Both City of Wonder and Trade Nations recently expanded to new platforms, both games rated very highly here at Gamezebo. Trade Nations made the leap from iOS to Facebook, while City of Wonder did the reverse. But either way, for existing players these ports are useless. I can’t check in on my bustling Trade Nations village that I’ve built up on my phone while I’m on Facebook. And the same goes for City of Wonder. How great would it be if you could still manage your city even when away from the computer? Social games generally only require gameplay sessions of a few minutes, so being able to play wherever you are, no matter what platform your on, is ideal.
Maybe I’m just spoiled by Buddy Rush.
The action-RPG is playable on both iOS and Facebook (and soon Android), but more importantly all versions speak to one another. I can do some questing on my desktop, and then pick things up right where I left off on my phone. This not only means that I can play the game on my own terms, switching back and forth between platforms as I see fit, it also means that I play more. If I don’t feel like booting up my computer I simply grab my phone. If I want to sneak in a quick quest or two while I take a break from work, I can do that too. And other games, like Shadow Era, allow for the same flexibility. I can only imagine what would happen if a game like Empires & Allies was truly cross-platform: I might never get anything done.
The key, though, is to make sure that all versions are the same. When FarmVille came to the iPhone it was a solid port, but it was still inferior to the Facebook version. Maybe that’s why it hasn’t exploded in popularity like many intially thought.

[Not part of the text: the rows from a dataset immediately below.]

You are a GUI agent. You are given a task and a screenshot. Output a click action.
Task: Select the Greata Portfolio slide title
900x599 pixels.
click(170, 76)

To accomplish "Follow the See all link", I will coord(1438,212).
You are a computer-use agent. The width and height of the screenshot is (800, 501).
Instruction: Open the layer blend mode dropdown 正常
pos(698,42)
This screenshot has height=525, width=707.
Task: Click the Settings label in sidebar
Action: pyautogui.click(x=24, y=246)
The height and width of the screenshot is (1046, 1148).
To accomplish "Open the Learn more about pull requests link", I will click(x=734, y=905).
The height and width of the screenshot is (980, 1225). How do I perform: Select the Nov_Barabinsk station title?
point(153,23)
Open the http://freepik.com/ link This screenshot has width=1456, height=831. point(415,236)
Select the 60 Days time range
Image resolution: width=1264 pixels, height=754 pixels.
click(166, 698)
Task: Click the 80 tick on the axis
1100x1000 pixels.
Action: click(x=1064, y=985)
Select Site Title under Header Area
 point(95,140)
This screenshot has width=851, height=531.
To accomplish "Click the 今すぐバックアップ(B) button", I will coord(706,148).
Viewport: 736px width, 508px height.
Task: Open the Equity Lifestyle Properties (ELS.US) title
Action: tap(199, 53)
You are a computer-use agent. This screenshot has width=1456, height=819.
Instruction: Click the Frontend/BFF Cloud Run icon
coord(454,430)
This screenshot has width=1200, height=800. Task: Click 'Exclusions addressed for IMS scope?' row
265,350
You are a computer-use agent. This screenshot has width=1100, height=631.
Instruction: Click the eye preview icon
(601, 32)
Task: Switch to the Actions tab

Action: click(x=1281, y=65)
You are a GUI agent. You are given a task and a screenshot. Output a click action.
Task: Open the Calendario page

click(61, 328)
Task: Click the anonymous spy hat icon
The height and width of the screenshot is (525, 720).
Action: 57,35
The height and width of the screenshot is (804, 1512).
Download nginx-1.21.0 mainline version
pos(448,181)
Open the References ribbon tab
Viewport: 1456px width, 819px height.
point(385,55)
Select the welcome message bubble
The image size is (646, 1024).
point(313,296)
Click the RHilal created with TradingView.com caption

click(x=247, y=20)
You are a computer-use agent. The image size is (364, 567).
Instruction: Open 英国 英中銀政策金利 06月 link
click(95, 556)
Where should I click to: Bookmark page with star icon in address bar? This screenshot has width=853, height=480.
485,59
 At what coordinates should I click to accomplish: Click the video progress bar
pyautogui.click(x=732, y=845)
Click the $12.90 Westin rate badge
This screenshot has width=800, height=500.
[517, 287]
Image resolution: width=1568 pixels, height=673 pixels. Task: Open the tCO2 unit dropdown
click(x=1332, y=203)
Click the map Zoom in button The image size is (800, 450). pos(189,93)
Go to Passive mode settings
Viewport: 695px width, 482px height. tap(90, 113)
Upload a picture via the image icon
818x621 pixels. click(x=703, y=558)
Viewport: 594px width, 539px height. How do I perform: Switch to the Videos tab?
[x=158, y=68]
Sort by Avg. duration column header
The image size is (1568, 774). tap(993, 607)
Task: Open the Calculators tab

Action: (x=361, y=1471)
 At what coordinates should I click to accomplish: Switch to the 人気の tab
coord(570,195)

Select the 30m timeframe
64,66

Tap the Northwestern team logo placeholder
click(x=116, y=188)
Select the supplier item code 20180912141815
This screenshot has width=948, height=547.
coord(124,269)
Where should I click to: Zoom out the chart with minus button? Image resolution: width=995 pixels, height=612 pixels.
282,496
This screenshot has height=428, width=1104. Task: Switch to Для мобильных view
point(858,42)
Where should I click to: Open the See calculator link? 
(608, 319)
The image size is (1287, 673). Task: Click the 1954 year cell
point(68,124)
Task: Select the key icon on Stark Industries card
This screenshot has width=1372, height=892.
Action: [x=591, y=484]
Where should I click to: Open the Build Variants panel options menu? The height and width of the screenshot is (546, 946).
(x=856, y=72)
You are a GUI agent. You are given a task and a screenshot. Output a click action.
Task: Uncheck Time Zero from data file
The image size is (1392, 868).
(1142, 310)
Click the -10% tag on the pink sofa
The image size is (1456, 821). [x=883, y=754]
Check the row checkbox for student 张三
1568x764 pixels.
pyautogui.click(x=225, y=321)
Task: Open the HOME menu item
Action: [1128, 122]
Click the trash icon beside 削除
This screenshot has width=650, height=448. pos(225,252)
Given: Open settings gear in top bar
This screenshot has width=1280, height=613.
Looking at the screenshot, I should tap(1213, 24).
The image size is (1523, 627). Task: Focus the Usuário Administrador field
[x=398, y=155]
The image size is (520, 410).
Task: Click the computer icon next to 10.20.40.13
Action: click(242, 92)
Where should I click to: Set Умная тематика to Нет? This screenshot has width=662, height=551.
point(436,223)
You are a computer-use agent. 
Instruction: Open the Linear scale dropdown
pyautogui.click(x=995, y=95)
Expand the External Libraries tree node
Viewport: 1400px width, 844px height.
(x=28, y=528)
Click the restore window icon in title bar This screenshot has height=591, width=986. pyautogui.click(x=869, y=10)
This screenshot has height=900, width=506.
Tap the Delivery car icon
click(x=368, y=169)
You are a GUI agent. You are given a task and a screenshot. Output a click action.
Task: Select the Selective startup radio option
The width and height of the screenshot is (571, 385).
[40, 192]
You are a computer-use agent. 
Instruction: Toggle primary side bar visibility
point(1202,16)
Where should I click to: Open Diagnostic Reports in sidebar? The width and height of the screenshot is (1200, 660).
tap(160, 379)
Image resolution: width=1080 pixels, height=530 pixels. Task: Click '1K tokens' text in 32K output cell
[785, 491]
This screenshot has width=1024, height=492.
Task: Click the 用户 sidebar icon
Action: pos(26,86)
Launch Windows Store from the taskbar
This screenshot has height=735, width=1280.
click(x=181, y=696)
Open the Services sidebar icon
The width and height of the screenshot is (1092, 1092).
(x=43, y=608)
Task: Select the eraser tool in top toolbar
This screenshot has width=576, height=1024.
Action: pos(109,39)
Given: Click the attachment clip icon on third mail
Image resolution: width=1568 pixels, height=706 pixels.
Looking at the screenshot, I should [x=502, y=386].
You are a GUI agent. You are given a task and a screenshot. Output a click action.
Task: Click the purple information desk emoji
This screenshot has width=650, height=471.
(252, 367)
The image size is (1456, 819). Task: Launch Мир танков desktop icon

The point is, while ports are all well and good, in order to really maximize the potential of a game that takes place inside of a persistent world, all versions should speak to one another. Imagine if Blizzard announced that World of Warcraft was coming to the iPhone (hey, it could happen), but that you couldn’t use your current characters in the mobile version. It would seem almost pointless. It would be amazing to traverse Azeroth on your phone, but without the avatar that you’ve put so much time into it just wouldn’t be the same.
This is even more crucial for social games where timing is a factor. You’d likely have far fewer spoiled crops if you could play on multiple platforms. I know I would. Multi-platform gaming seems to be the future, but it’s all for naught if games won’t talk to one another. For now, I’ll just go play some Buddy Rush.